(WRITTEN PROBLEM 1):
Reproduce a passage from the mbuna post, beginning at the words "# mbuna: unknown" and stopping after the words "anything like him.".
(WRITTEN PROBLEM 2):
Summarize the mbuna post in two sentences.
(WRITTEN PROBLEM 3):
Continue the forum post about the unidentified mbuna from the point where it stops.

(TEXT SHOWN):
=====
# mbuna: unknown zebra(?) black with lots of thin blue stripes



## panopticon (Mar 11, 2007)

Last week I bought a small mbuna, obviously not fully grown, but about 2" from "Captain Nemo's" in Quakertown. It was called something like "black stripe zebra" (big help, right?). The fish has an elongatus-style body and is basically a smoky black all over (not a deep, metallic black) with many bright blue vertical stripes ...probably about 12-14 with no blue color appearing on the head. the fish has two little yellow egg spots. A nice-looking fish, but extremely aggressive, chasing everything else in my tank (even bigger fish) and acting like an auratus or something.

Sorry I have no picture ...I looked through the Profiles but I found nothing that looks like him. Any idea what he is? I've never seen anything like him.
=====
(AVAILABLE DATA):
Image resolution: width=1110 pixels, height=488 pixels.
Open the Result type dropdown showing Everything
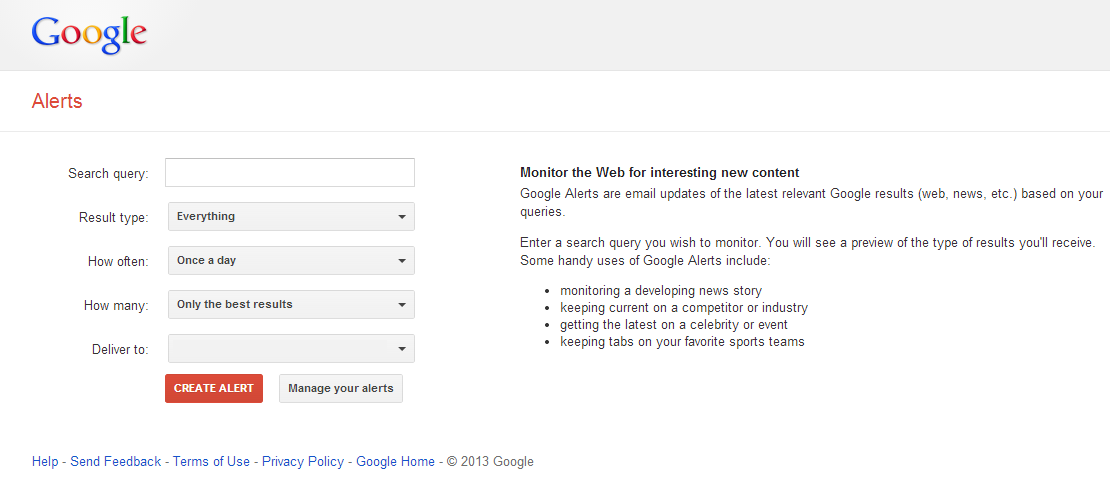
=====
(WRITTEN RESPONSE 1):
# mbuna: unknown zebra(?) black with lots of thin blue stripes



## panopticon (Mar 11, 2007)

Last week I bought a small mbuna, obviously not fully grown, but about 2" from "Captain Nemo's" in Quakertown. It was called something like "black stripe zebra" (big help, right?). The fish has an elongatus-style body and is basically a smoky black all over (not a deep, metallic black) with many bright blue vertical stripes ...probably about 12-14 with no blue color appearing on the head. the fish has two little yellow egg spots. A nice-looking fish, but extremely aggressive, chasing everything else in my tank (even bigger fish) and acting like an auratus or something.

Sorry I have no picture ...I looked through the Profiles but I found nothing that looks like him. Any idea what he is? I've never seen anything like him.

(WRITTEN RESPONSE 2):
The poster bought a small mbuna, about 2" long, sold under a name like "black stripe zebra." It has an elongatus-style body, smoky black coloring, about 12-14 bright blue vertical stripes and two yellow egg spots, and because it is extremely aggressive and matches nothing in the Profiles, the poster asks others to identify it.

(WRITTEN RESPONSE 3):
Thanks for reading.


----------



## DarbX1605 (Apr 7, 2008)

Check out Pseudotropheus/Metriaclima Blue Dolphin Manda


----------



## chapman76 (Jun 30, 2004)

I don't think it's a Blue Dolphin Manda as they don't get that many bars.


----------



## Joea (May 25, 2004)

Trying to ID a zebra type with a photo is difficult enough. There's simply no way to know what type of fish it is without a picture and even then, the variant may never be known. It may also be a hybrid.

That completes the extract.